Attualmente questi parametri sono forniti dallo United States Naval Observatory (USNO), con una precisione variabile in base ai contributi delle istituzioni di tutto il mondo, inclusa l'ESA. Tuttavia, proprio l'ESA sta lavorando allo sviluppo di uno strumento per determinare un set di valori EOP, così da garantire l'accesso indipendente dell'Europa allo Spazio, mettendo fine alla dipendenza da un fornitore esterno. Questi valori di orientamento, ai quali lavora un gruppo di ricercatori dell'Ufficio di supporto alla navigazione, saranno resi disponibili gratuitamente dall'autunno di quest'anno.

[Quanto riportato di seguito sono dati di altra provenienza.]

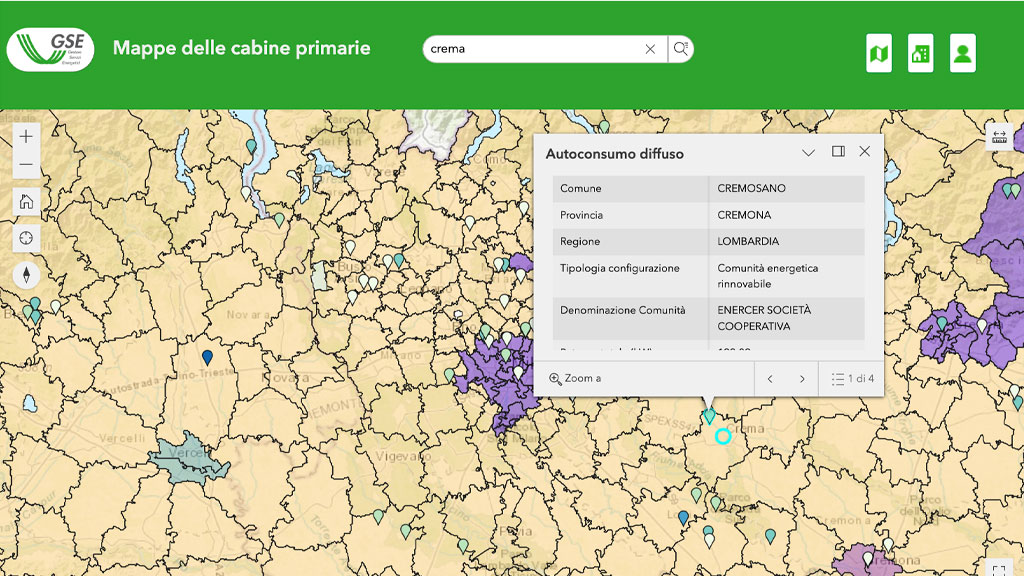
Task: Go to next feature in popup
Action: [x=802, y=379]
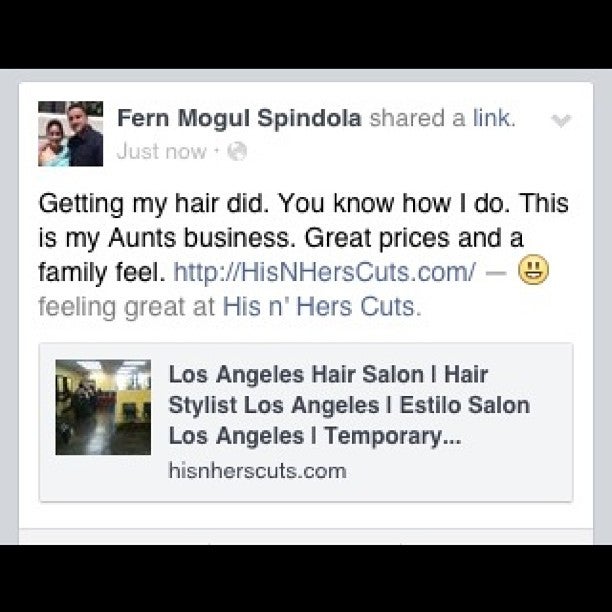Screen dimensions: 612x612
Task: Click the "family feel." text in post
Action: click(x=102, y=272)
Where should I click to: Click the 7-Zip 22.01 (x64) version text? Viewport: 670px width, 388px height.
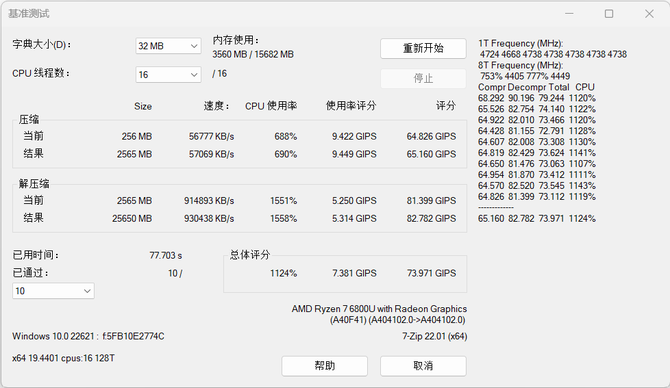(x=434, y=336)
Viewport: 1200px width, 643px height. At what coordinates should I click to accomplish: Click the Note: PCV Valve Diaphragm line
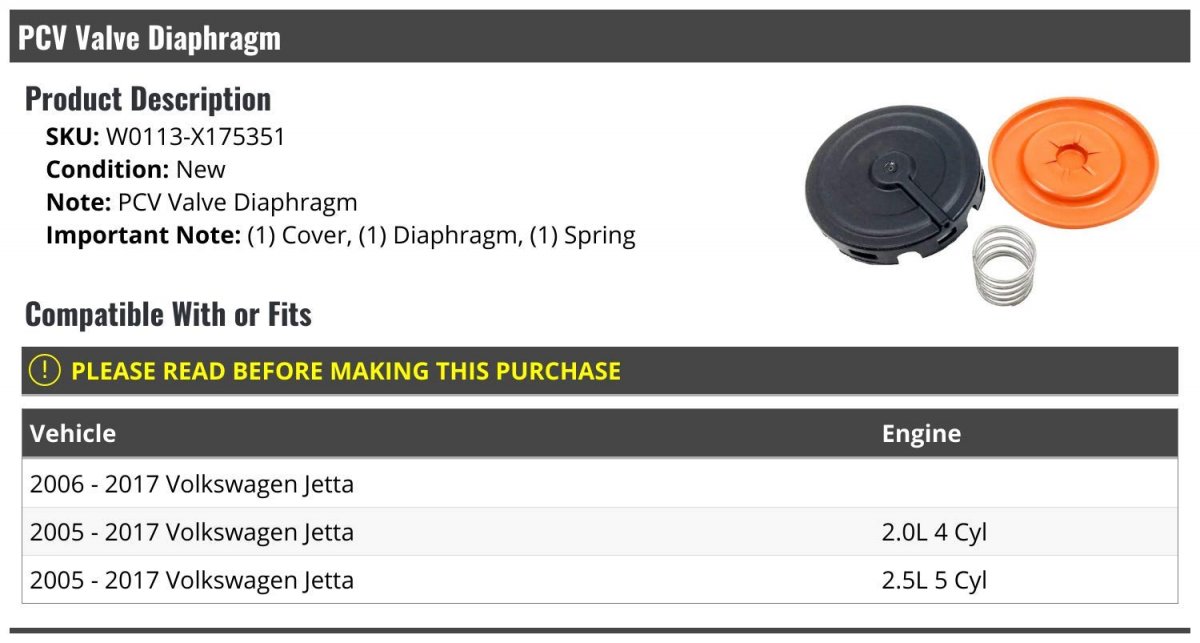tap(202, 203)
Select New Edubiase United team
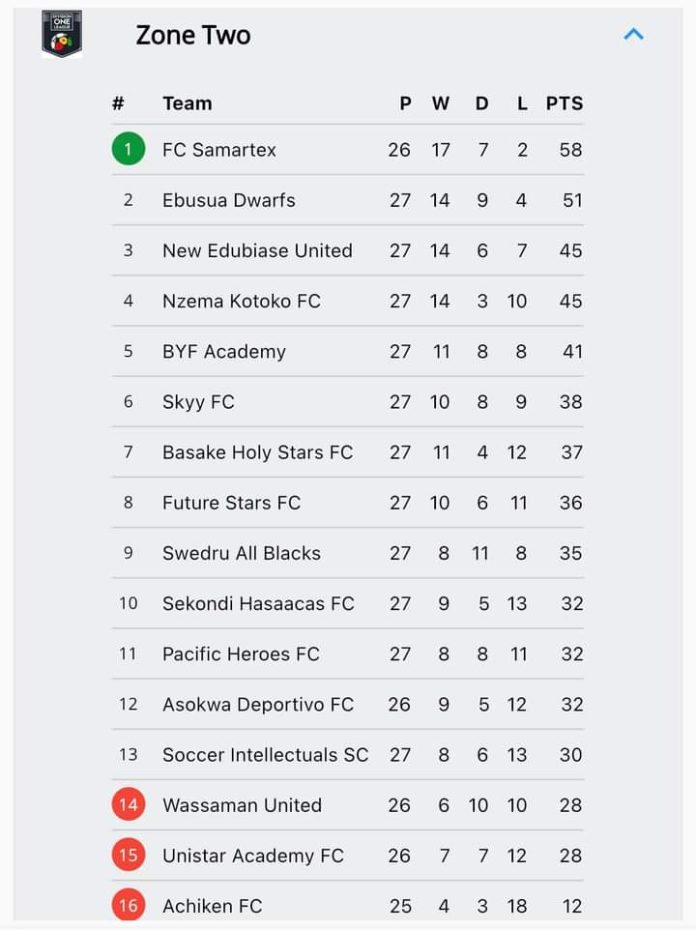Viewport: 696px width, 930px height. click(348, 250)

Lo strumento stima e prevede l'orientamento e la rotazione della Terra fino a 90 giorni in anticipo. Per Erik Shoenemann, a capo del progetto per l'European Space Operations Centre (ESOC), «il nostro algoritmo utilizza le condizioni atmosferiche e meteorologiche, l'attività sismica, la velocità con cui il livello del mare si sta innalzando e il ghiaccio terrestre si sta sciogliendo e una miriade di altre variabili, che interagiscono in modi complessi e difficili da prevedere; è facile dare questi valori per scontati, ma tutta l'attività dei voli spaziali si basa su di essi e per ottenerli è necessaria un'enorme mole di lavoro. Siamo davvero felici di avere ora la nostra fonte di questi dati, assicurandoci la capacità di condurre missioni complesse in orbite diverse e di ricevere gli incredibili dati che le missioni stesse inviano a Terra».

Finora i test dimostrano che il nuovo strumento dell'ESA supera in modo significativo quelli attualmente in uso, segnando un passo in avanti importante per garantire l'accesso indipendente dell'Europa allo Spazio.